Le esigenze di rosa, i budget limitati per i sostituti e la gestione delle emergenze sono figlie dei paletti economici. L’annata attuale (2025/26) ci ha presentato un conto salato con l’infortunio prolungato di Romelu Lukaku. Ma è proprio qui che si vede la bontà di un progetto: l’assenza del centravanti designato ha richiesto uno sforzo d’adattamento immediato, dando totale fiducia a Rasmus Højlund, che si è caricato il peso dell’attacco sulle spalle diventando il nostro inamovibile punto di riferimento offensivo. Modulare il sistema di gioco, valutando pregi e difetti del 4-3-3 rispetto al 3-5-2 per innescare al meglio i suoi inserimenti, è il vero lavoro dello staff tecnico in un’era in cui non puoi chiedere un extra-budget a gennaio per rimediare agli imprevisti.
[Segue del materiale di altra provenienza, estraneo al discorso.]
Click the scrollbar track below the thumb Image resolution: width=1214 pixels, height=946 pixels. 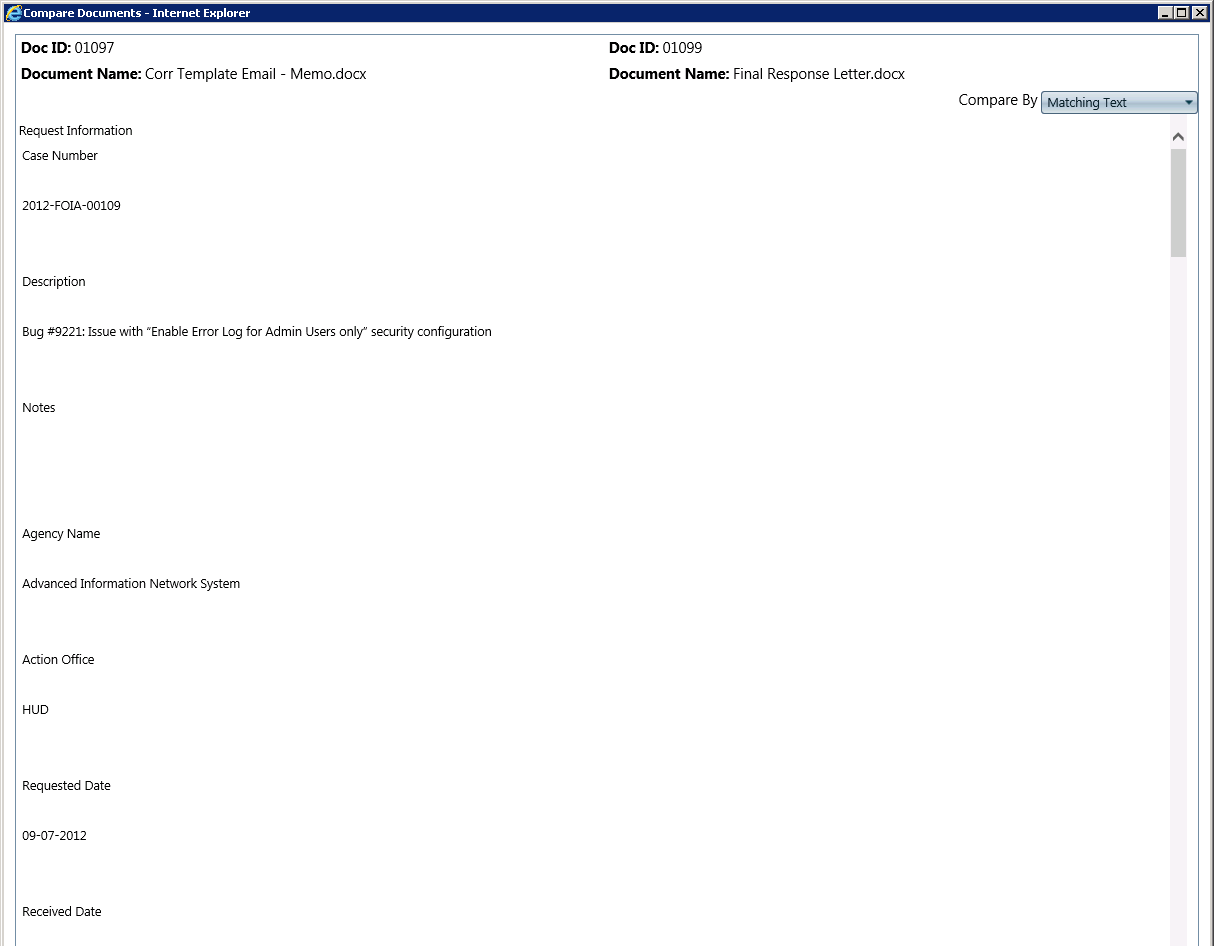[1178, 600]
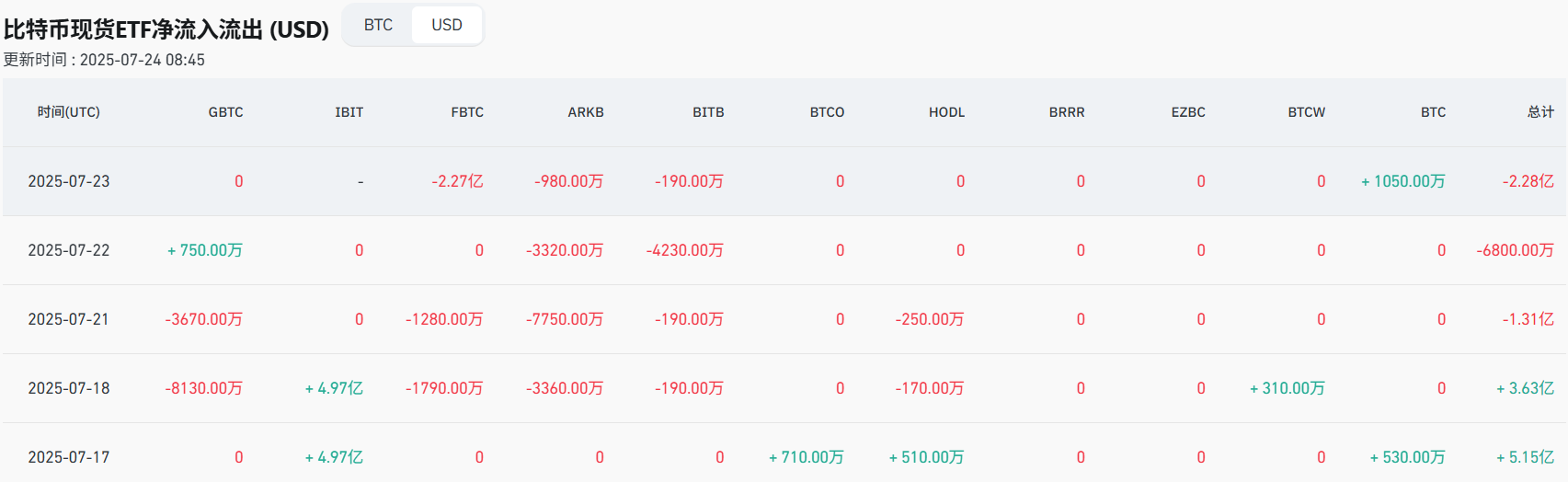Select the 2025-07-21 date row
The image size is (1568, 482).
[69, 319]
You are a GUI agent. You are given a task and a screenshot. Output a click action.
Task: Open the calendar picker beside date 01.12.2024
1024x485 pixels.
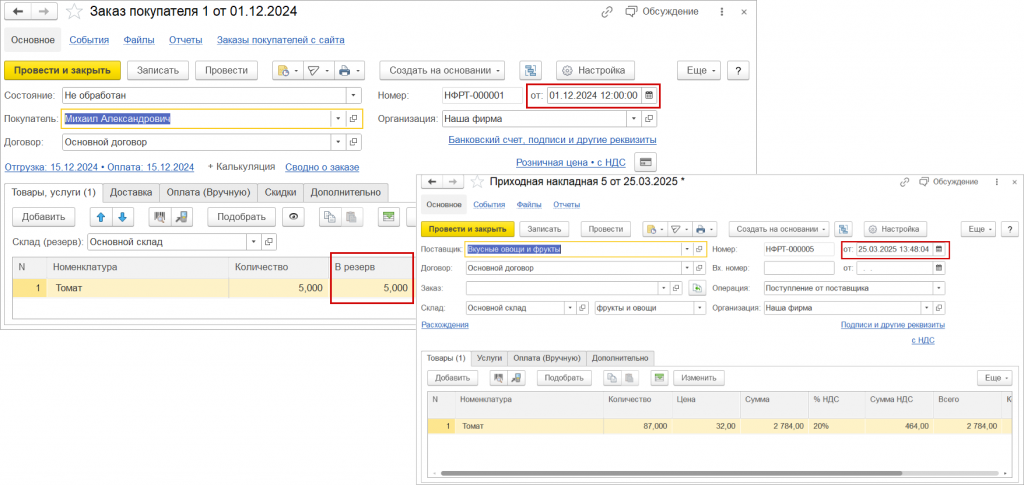[649, 96]
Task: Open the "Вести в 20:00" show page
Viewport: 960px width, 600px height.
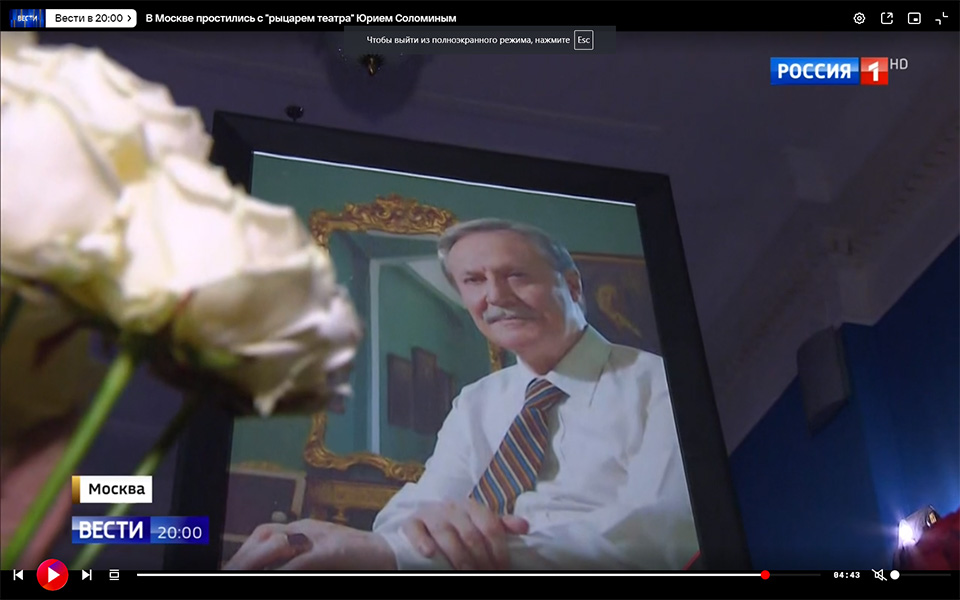Action: 90,18
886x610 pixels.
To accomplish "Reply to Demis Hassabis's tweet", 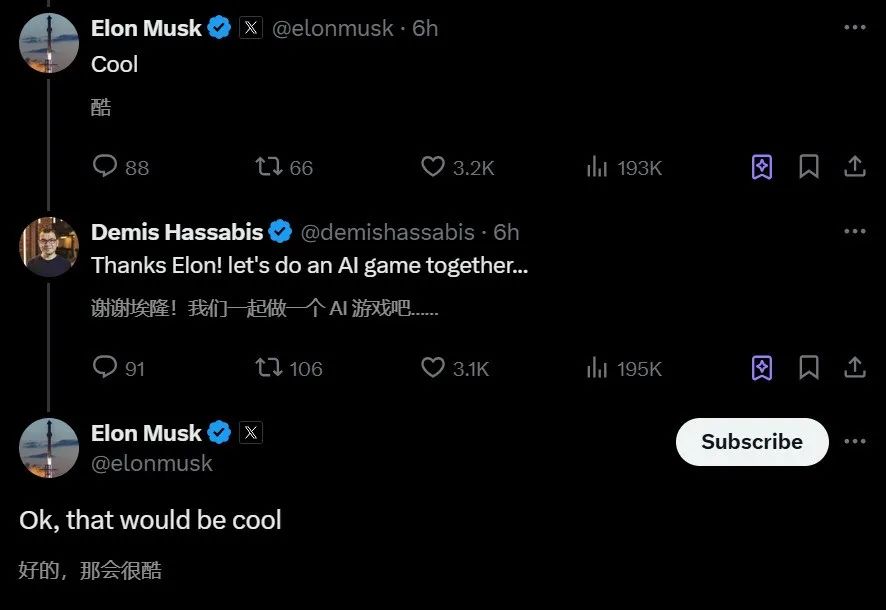I will tap(105, 368).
L’articolo di Dario Ceccarelli ci costringe a guardare allo specchio il calcio che amiamo. È un mondo in cui il distacco tra le vecchie abitudini e le nuove necessità aziendali è diventato siderale. Ma finché ci saremo noi, con la nostra voglia di analizzare ogni piega dei bilanci societari e ogni movimento senza palla del nostro attacco, il calcio conserverà un’anima.
Giulio Ceraldi
Forza Napoli. Sempre.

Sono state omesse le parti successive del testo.